Thursday, January 17, 2008
Save the Whales
After a rocking good storm from our coastal low which will pummel the East Coast on Friday, lots of excitement as the Surf's Up T-shirt shop nearly burns to the ground here on SPI, big news. But today's topic are the whales, which has received a lot of attention in the news, lately.
One involved the Sea Shepard, a conservation group that literally stormed a Japanese whaling "research vessel" in the south seas. I'm not going to advocate piracy in order to save the whales, but it certainly does make the international headlines.
The other is a closely watched court decision in California courts regarding protecting whales from very strong mid-frequency sonar power used by the Navy for hunting rogue submarines. A judge recently imposed an injunction against all such sonar training where whales were either spotted or known to gather. However, President Bush just signed an order to allow the Navy to be exempted, saying that the sonar exercises “are in the paramount interest of the United States.”

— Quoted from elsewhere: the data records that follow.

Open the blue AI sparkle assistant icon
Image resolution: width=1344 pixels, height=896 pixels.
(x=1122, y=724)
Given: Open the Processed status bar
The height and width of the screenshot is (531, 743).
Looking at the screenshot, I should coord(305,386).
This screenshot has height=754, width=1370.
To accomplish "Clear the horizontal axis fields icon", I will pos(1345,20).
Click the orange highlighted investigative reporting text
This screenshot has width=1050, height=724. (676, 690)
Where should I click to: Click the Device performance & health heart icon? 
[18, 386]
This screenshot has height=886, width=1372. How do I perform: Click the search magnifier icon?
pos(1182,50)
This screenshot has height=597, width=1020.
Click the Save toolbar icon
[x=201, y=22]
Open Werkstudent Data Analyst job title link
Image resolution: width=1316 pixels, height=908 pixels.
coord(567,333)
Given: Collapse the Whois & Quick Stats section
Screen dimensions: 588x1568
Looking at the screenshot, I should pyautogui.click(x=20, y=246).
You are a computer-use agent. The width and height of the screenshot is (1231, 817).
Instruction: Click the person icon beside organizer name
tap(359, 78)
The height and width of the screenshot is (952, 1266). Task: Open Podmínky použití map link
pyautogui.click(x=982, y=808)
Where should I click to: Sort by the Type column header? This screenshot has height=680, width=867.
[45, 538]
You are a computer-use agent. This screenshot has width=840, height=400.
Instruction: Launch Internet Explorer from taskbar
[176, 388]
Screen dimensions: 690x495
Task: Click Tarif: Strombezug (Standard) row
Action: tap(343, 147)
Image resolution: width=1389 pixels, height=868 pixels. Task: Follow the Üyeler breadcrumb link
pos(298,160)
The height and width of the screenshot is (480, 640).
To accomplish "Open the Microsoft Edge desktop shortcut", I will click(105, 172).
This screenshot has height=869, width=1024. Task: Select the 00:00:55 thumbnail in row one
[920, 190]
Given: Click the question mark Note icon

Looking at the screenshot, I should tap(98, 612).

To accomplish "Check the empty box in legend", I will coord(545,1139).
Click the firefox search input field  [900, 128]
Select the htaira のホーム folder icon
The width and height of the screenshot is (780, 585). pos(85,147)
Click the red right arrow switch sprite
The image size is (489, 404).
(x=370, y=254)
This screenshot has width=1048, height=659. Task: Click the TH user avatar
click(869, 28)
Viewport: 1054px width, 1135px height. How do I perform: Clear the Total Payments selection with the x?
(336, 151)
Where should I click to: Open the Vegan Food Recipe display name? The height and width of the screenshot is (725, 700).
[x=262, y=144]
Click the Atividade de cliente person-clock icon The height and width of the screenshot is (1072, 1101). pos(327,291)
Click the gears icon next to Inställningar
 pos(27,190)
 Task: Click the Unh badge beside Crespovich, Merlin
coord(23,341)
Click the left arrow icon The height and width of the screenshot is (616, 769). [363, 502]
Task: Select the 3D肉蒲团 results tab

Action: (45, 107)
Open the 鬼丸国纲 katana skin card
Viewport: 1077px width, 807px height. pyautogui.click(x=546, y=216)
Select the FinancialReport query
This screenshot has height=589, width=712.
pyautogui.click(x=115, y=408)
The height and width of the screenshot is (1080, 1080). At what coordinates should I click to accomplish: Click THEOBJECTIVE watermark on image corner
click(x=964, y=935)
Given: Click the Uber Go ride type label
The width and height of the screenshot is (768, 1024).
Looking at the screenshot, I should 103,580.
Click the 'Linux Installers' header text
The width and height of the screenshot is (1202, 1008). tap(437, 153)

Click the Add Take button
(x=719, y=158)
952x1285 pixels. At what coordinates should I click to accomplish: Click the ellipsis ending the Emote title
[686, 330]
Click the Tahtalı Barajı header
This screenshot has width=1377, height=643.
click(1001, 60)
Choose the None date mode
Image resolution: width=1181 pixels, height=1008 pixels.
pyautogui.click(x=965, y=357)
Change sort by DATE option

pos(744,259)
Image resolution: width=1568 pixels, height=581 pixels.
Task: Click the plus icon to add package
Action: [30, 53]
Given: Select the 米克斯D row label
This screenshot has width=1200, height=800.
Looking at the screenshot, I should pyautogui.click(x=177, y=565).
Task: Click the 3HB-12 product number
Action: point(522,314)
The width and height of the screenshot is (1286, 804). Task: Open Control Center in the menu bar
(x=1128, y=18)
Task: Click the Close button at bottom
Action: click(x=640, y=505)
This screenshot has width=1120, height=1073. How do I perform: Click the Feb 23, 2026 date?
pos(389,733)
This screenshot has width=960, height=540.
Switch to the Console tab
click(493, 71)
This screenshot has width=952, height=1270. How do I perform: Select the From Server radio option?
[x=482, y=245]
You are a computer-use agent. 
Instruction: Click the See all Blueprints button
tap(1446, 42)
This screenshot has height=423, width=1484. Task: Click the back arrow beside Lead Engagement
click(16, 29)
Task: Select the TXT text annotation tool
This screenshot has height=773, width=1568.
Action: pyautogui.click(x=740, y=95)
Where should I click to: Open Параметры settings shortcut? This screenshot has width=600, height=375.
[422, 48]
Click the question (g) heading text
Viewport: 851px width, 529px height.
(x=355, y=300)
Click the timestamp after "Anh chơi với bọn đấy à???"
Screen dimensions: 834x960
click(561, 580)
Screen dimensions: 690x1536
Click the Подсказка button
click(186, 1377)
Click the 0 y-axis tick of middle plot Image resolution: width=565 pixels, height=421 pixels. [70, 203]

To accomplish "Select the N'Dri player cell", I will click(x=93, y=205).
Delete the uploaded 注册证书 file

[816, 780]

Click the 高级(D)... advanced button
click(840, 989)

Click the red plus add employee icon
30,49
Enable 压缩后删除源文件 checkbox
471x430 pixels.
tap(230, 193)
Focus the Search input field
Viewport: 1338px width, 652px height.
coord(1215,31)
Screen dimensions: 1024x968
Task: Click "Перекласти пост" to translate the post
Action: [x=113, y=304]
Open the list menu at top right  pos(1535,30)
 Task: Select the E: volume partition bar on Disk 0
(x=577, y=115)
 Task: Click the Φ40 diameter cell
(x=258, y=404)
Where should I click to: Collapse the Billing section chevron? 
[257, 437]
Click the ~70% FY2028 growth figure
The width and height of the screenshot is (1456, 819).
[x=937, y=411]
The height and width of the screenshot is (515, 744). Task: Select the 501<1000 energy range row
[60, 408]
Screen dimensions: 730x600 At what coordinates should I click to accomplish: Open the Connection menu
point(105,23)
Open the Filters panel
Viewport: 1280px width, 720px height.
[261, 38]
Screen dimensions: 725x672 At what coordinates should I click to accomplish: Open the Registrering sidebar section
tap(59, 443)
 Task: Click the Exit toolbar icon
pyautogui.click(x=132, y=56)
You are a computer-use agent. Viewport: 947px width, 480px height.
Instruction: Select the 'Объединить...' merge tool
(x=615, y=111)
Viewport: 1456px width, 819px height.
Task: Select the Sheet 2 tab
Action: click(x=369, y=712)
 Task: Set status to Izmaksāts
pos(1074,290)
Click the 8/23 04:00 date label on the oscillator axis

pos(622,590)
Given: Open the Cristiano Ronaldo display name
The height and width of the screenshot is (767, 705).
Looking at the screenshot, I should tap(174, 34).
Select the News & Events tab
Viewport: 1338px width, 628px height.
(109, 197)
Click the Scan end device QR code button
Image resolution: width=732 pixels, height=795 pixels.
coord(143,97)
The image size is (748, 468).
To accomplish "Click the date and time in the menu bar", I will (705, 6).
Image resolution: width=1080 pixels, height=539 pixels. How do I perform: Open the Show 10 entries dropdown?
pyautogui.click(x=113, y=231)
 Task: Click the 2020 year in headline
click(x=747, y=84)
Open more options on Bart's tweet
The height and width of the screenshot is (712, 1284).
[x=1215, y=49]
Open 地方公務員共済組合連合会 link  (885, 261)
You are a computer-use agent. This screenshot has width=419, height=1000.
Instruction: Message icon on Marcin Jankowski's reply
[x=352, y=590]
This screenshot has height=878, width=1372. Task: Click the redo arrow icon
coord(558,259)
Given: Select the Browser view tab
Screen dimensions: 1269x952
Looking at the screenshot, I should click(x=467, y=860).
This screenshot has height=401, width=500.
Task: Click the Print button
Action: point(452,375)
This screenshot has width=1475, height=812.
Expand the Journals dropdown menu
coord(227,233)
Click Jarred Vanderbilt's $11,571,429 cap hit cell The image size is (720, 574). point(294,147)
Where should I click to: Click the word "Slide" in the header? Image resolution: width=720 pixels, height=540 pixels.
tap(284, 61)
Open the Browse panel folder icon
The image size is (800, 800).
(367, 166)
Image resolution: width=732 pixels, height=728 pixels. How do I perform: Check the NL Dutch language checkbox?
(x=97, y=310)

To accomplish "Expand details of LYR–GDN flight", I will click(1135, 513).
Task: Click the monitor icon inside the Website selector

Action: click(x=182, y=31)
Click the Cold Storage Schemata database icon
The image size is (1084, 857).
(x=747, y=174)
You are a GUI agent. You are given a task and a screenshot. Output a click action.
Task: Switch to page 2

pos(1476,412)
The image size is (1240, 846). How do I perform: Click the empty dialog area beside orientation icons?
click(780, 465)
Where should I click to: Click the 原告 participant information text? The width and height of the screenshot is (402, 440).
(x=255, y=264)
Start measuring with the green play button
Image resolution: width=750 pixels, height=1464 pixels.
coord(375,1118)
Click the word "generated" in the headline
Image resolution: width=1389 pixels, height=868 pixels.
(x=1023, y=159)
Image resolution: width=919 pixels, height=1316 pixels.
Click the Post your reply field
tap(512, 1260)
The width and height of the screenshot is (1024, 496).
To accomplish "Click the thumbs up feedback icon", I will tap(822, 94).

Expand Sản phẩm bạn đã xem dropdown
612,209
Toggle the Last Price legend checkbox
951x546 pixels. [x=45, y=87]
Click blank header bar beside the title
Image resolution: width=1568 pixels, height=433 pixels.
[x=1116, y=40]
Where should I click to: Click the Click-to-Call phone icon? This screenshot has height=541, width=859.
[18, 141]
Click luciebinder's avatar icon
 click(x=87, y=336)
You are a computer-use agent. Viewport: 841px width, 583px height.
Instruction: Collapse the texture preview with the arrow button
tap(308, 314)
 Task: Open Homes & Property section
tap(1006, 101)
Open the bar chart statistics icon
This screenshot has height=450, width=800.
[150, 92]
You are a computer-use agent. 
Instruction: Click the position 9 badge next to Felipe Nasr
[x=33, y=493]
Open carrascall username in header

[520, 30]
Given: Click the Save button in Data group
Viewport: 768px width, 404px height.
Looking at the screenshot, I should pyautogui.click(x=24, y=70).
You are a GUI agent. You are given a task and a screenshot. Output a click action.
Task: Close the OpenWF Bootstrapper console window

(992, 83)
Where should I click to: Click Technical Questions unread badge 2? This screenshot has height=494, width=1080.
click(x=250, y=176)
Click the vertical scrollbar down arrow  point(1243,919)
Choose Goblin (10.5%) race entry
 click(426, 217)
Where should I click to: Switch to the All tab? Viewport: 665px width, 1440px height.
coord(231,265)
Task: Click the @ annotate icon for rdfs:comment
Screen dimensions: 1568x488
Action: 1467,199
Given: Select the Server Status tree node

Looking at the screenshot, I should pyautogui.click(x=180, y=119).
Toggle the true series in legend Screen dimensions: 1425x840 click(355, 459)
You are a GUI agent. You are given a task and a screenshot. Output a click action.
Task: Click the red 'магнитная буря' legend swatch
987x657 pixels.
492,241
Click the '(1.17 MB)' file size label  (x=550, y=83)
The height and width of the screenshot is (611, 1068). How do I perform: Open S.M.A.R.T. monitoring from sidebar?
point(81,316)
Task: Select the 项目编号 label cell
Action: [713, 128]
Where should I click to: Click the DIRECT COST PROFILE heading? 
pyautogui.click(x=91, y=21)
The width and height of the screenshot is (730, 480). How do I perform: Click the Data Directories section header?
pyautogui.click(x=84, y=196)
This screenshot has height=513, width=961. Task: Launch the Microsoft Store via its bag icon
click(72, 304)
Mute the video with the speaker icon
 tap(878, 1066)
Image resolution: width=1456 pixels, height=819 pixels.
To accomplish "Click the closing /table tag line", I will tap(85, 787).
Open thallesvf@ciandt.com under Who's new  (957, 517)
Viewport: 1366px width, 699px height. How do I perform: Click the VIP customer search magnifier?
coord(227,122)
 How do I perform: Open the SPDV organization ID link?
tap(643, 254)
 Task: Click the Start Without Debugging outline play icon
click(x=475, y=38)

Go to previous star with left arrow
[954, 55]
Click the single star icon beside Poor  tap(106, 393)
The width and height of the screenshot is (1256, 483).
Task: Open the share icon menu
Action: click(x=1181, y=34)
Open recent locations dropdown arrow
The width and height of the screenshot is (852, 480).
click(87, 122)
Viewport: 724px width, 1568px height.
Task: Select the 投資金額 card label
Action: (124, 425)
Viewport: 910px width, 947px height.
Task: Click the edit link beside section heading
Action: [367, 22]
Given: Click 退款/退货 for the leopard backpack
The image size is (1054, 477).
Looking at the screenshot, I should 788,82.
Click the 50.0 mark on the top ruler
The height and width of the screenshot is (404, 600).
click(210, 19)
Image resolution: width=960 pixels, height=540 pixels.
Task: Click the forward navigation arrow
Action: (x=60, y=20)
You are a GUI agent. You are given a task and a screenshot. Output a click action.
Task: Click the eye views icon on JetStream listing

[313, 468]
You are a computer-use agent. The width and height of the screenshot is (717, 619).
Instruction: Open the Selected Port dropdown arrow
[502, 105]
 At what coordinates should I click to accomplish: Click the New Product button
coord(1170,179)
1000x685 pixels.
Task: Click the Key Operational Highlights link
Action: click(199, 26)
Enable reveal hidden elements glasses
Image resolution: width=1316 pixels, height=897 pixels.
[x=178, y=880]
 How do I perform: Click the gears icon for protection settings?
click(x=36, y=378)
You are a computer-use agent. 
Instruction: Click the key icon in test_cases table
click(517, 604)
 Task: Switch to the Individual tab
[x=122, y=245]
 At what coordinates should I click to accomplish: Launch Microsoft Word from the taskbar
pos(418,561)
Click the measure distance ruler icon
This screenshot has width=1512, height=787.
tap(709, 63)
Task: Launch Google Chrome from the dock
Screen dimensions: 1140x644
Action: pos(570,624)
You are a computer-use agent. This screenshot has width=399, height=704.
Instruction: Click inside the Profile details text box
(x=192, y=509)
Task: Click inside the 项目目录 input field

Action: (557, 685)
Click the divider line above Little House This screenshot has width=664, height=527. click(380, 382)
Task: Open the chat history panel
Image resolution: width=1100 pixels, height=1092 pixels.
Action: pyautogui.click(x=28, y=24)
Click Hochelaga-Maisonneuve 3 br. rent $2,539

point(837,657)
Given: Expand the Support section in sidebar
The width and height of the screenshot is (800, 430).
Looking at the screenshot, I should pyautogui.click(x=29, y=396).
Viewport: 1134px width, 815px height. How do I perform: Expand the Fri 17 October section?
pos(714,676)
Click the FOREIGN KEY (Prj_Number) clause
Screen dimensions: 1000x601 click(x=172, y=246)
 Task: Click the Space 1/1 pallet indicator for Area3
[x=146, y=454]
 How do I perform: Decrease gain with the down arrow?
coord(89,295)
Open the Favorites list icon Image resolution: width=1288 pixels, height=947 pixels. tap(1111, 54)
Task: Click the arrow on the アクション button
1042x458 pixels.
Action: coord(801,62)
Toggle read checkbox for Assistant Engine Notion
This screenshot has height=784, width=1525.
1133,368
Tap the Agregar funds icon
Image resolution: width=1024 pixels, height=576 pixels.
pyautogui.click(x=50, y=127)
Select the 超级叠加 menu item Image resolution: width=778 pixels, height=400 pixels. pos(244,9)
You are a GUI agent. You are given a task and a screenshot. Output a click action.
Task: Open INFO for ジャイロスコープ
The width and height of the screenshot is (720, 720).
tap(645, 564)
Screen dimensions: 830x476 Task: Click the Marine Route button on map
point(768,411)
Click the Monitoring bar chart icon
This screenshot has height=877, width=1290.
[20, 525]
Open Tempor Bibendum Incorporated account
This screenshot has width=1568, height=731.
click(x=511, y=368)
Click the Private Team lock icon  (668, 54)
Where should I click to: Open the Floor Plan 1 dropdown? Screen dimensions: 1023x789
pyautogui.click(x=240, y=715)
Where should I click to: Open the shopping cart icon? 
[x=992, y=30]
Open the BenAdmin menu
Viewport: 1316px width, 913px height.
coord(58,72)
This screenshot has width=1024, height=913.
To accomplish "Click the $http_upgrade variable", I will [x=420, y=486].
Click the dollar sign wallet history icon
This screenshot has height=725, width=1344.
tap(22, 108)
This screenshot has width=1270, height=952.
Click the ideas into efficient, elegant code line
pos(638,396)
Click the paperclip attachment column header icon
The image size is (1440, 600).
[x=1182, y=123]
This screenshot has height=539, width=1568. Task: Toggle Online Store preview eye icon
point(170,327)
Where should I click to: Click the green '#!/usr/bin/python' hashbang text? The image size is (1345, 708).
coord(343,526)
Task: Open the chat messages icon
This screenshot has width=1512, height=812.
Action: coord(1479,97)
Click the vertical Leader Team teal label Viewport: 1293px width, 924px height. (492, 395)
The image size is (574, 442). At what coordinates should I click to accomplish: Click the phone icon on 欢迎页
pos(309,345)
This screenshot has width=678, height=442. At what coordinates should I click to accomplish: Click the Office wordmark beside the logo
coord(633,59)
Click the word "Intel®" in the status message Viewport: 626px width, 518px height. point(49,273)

So I guess our Bushie-Boy is a certified whale killer like the Japanese, how cute. Of course, the conservationists and scientists are livid about the recent developments, which are certainly headed for more litigation.
The effect of high-power sonar waves such as those used by the Navy have been conclusively proven to cause whale strandings, such as 16 whales that died in the year 2000 during Navy exercises off the Bahamas. Scientists claimed that the decibel level of the underwater noise was 100,000 times that of a human voice. A common thread is that the impacts on other sea creatures such as turtles are not fully known, although some research indicates "deaf turtles" and possible impacts on loggerhead turtles off the Carolinas.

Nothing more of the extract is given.